As for dating at work, I would do it in a second if someone was single. It's by far the place where I find people with most in common with me. I would date over 50% of them easily.

Posted

Try not to over think every single little detail. If he/she wants to be with you, then they'll be with you. Don't think the worse just because they didn't respond to your last text.

 

 

Try to read signs better or at least go with your instincts and what you feel is right. The amount of times I've misjudged a moment - "oh sorry, I don't drink coffee so no need for me to come up to your apartment.." doof!!!

Posted

I don't agree with the don't date at work advice. It depends. If you report to this person or come in regular contact every day, than it's probably not a good idea. But if you work in a large company with hundreds or thousands of employees, and you don't see this person very often, why not?

Posted
I don't agree with the don't date at work advice. It depends. If you report to this person or come in regular contact every day, than it's probably not a good idea. But if you work in a large company with hundreds or thousands of employees, and you don't see this person very often, why not?

 

It's actually an example of why rubber stamp tips don't actually apply well - obvs each person's scenario could vary wildly and would have to be evaluated independently.

Posted

Lesson #1: Girls just want to have fun

Learn how to talk to women and then learn to listen.

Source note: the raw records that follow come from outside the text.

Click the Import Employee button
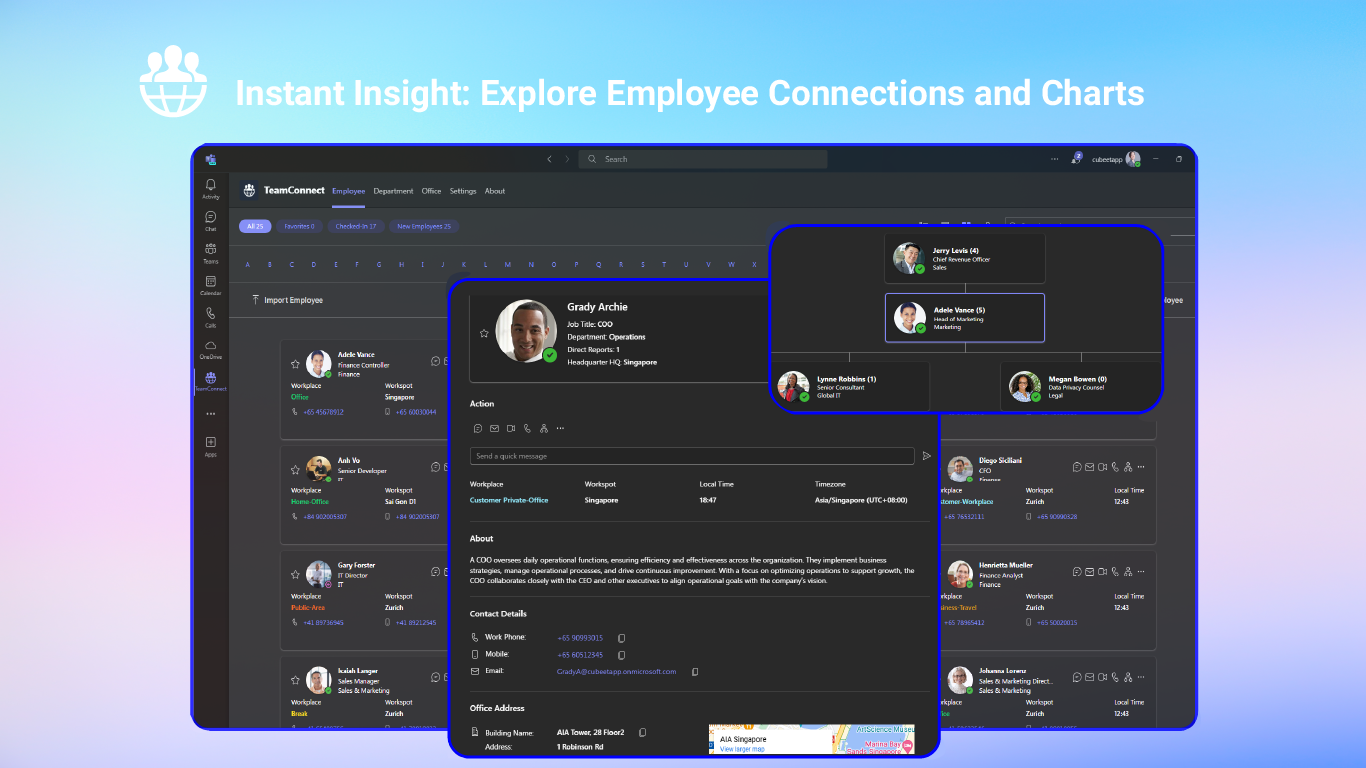The image size is (1366, 768). coord(286,300)

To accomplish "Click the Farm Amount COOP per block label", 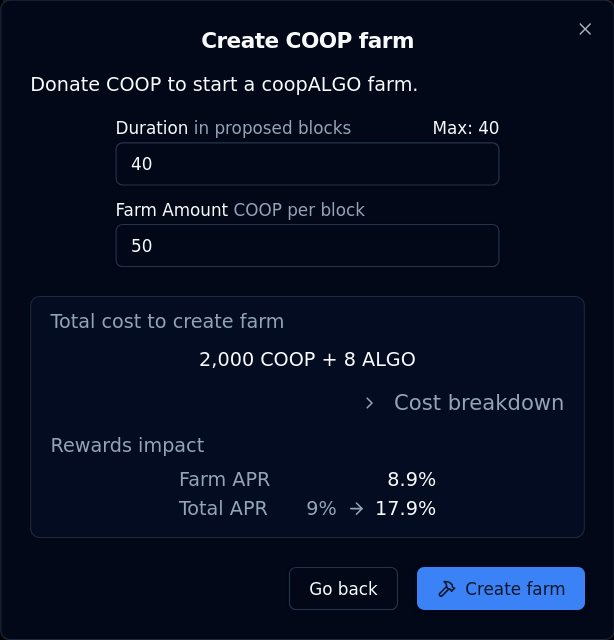I will [x=240, y=210].
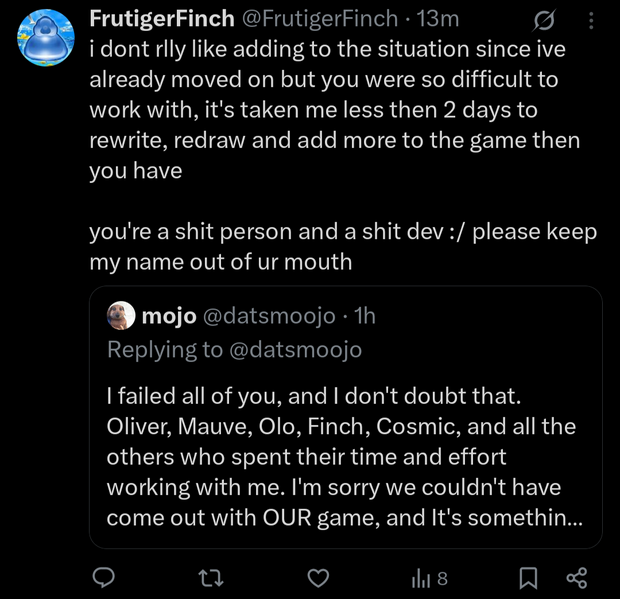Click @datsmoojo in the Replying to line
Image resolution: width=620 pixels, height=599 pixels.
click(x=297, y=349)
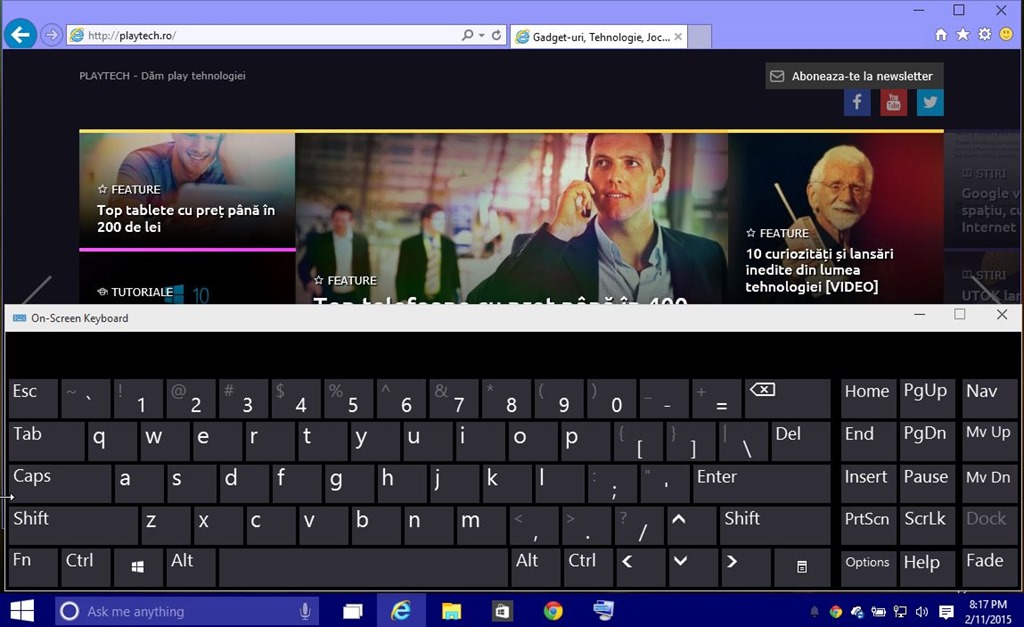Screen dimensions: 1024x627
Task: Toggle the Caps lock key
Action: tap(60, 483)
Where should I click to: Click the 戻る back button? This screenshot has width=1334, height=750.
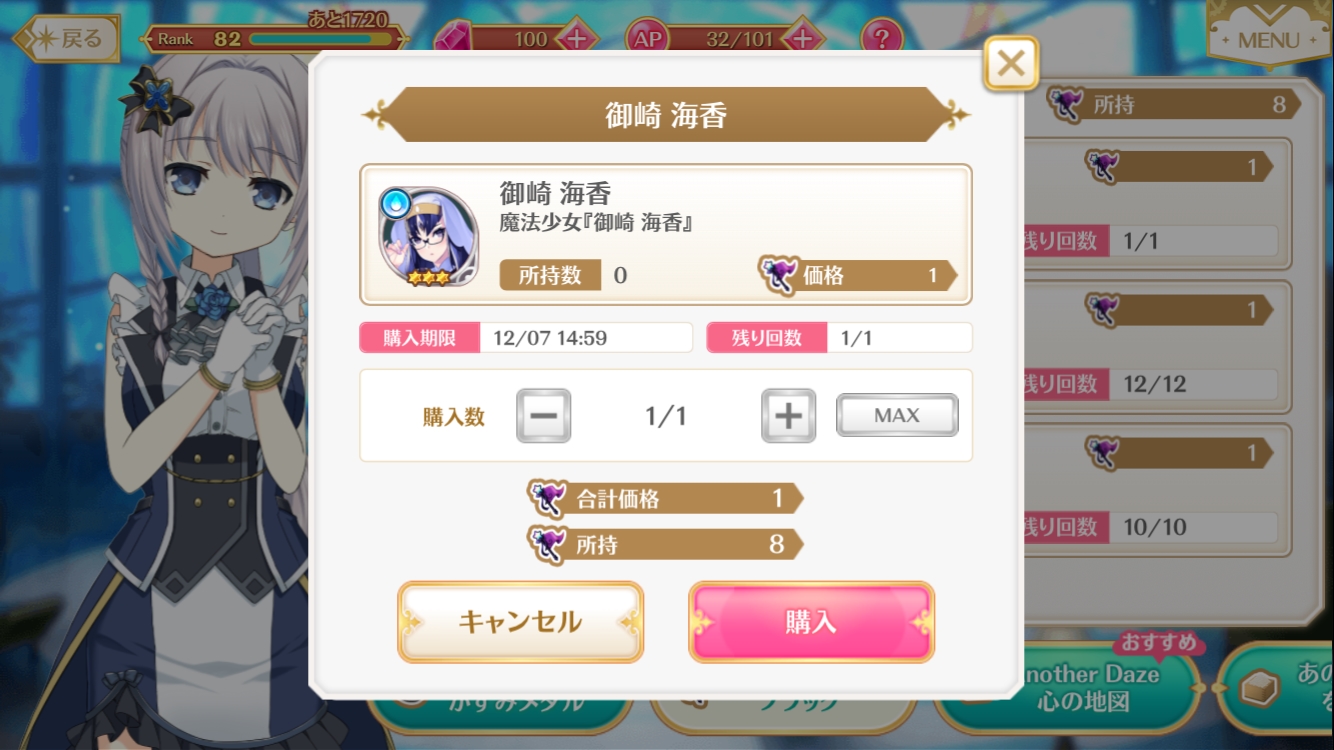click(65, 39)
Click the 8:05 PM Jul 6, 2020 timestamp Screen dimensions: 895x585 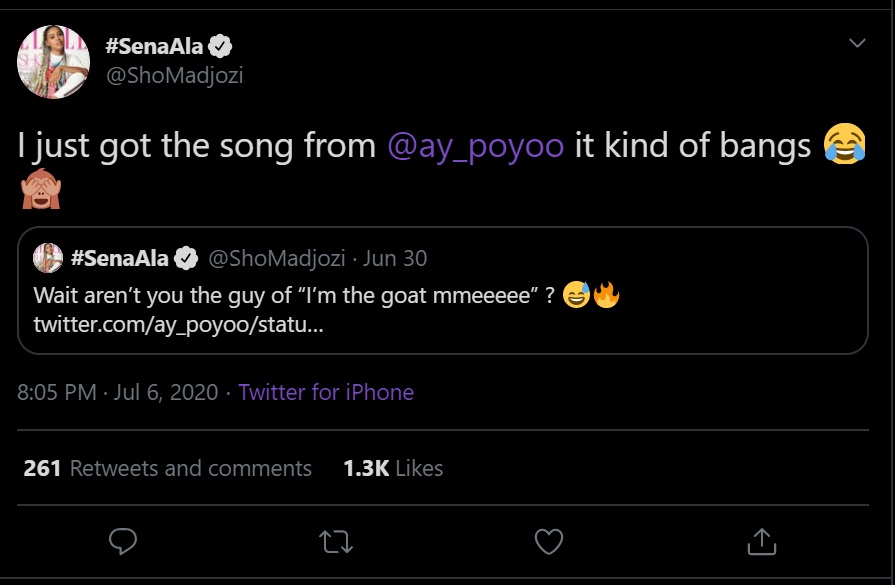click(118, 392)
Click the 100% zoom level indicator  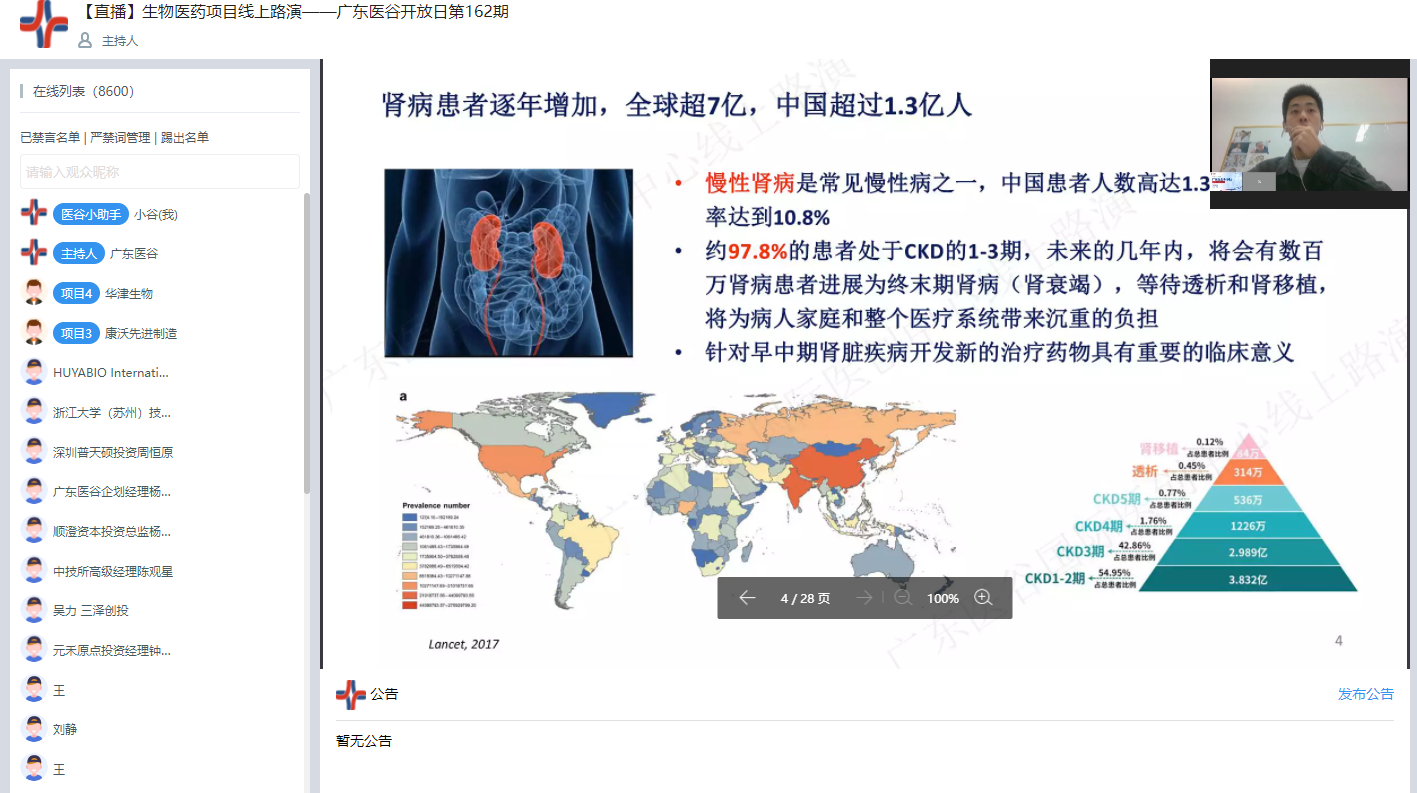tap(942, 598)
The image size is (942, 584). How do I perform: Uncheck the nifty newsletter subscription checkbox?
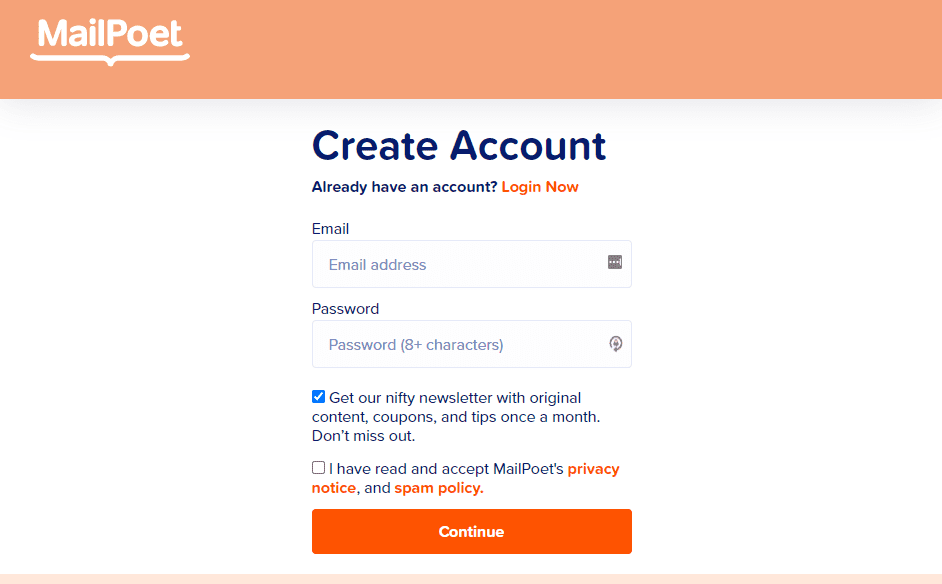(x=318, y=396)
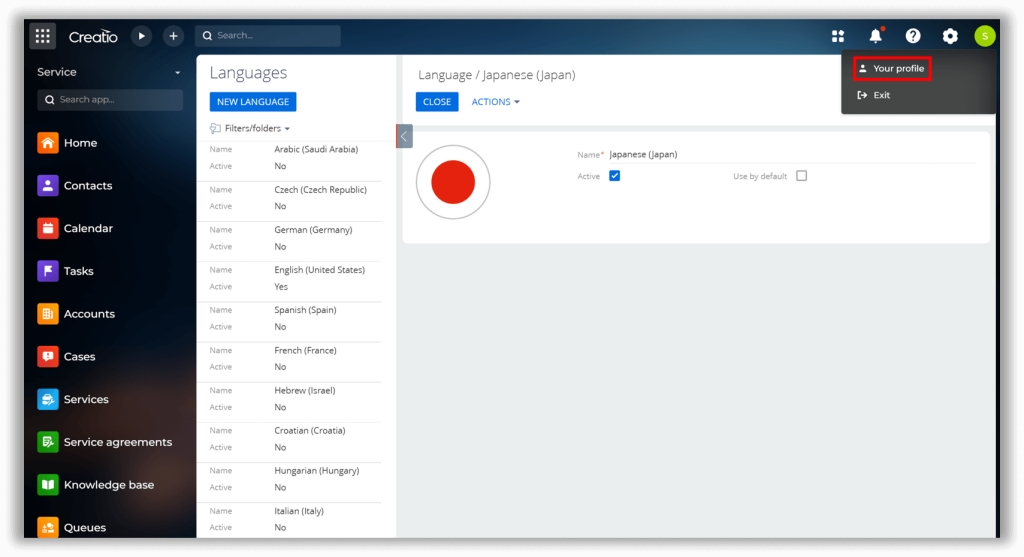Viewport: 1024px width, 557px height.
Task: Open the system designer gear icon
Action: [x=950, y=36]
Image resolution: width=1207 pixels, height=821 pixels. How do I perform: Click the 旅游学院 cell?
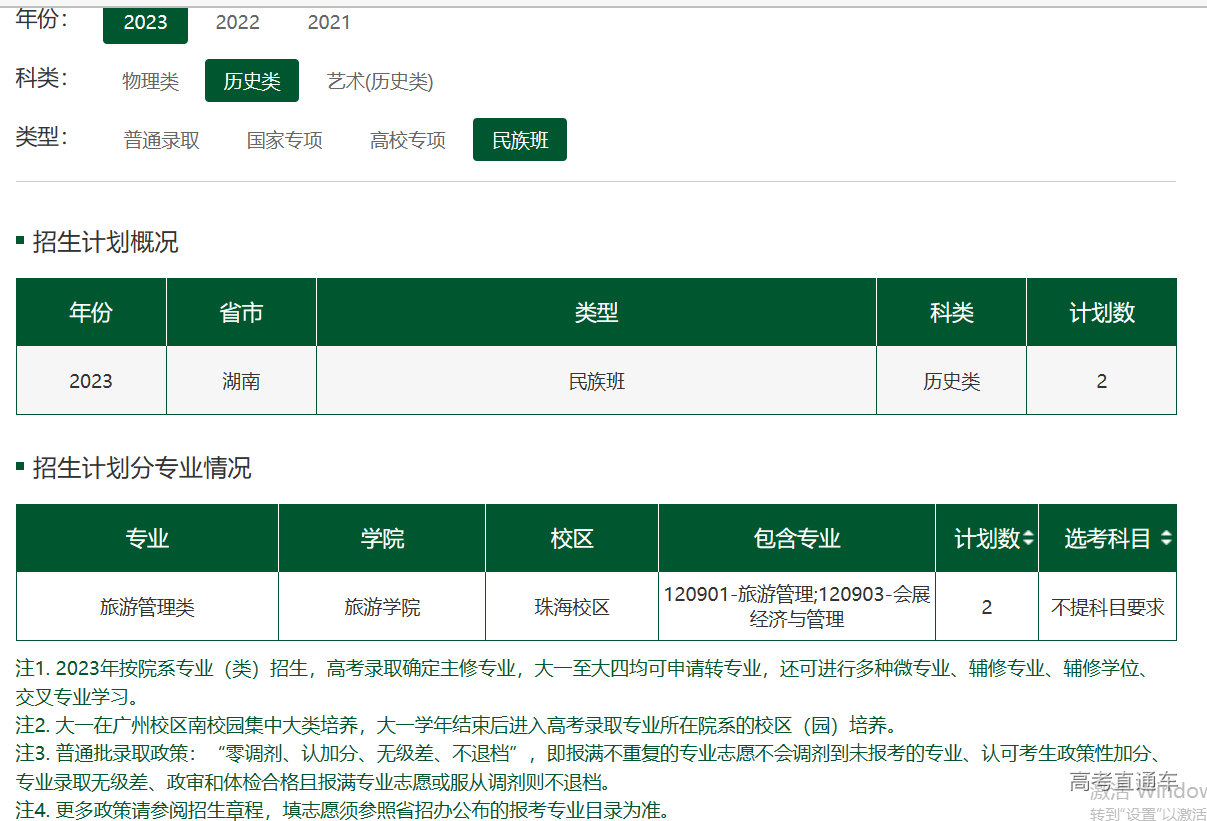pyautogui.click(x=382, y=607)
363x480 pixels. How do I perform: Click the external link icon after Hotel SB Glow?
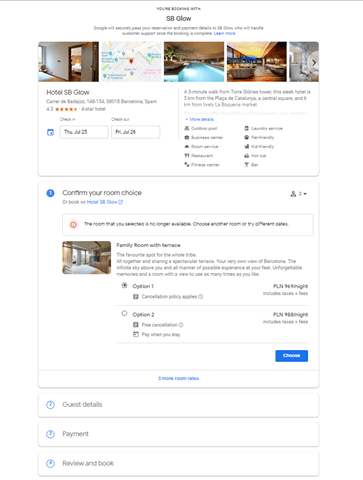121,202
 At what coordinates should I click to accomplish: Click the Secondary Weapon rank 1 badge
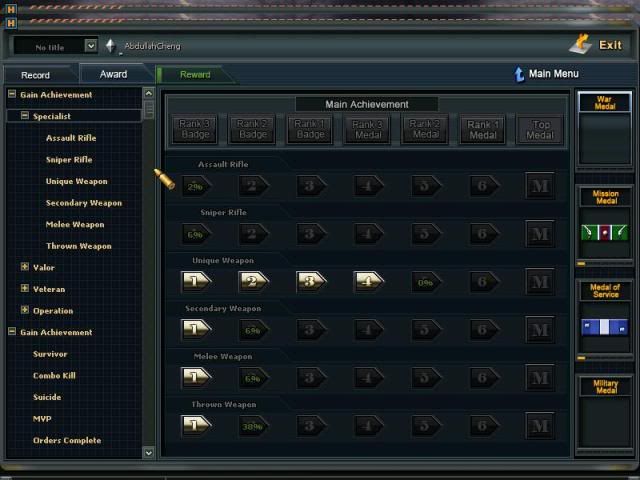(195, 329)
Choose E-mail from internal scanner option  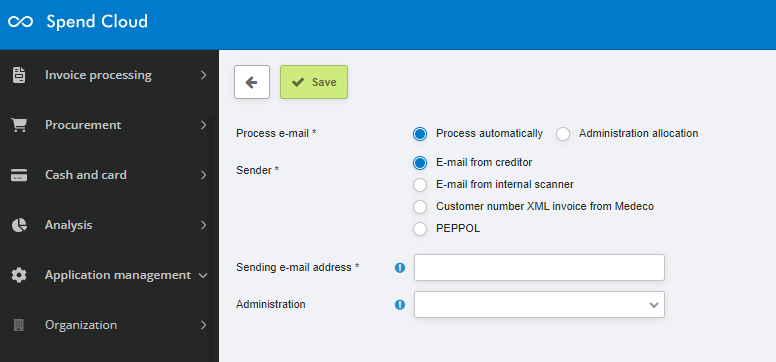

Don't jump in and tell her all about yourself. Ask her about her life, her pets, her cats, her likes, movies, favorite foods, restaurants, etc.

If you listen she will unknowingly give you openings to ask her out.

Indian food, what is it like?

It has been awhile, since you have eaten there. Let me take you and you can help me order.

Have you ever tried Thai food?

You have never been the races? There is going to be a great one next week

I took dates to the circus, car races, taught them how to fish, taught them how to fly kites, Etc.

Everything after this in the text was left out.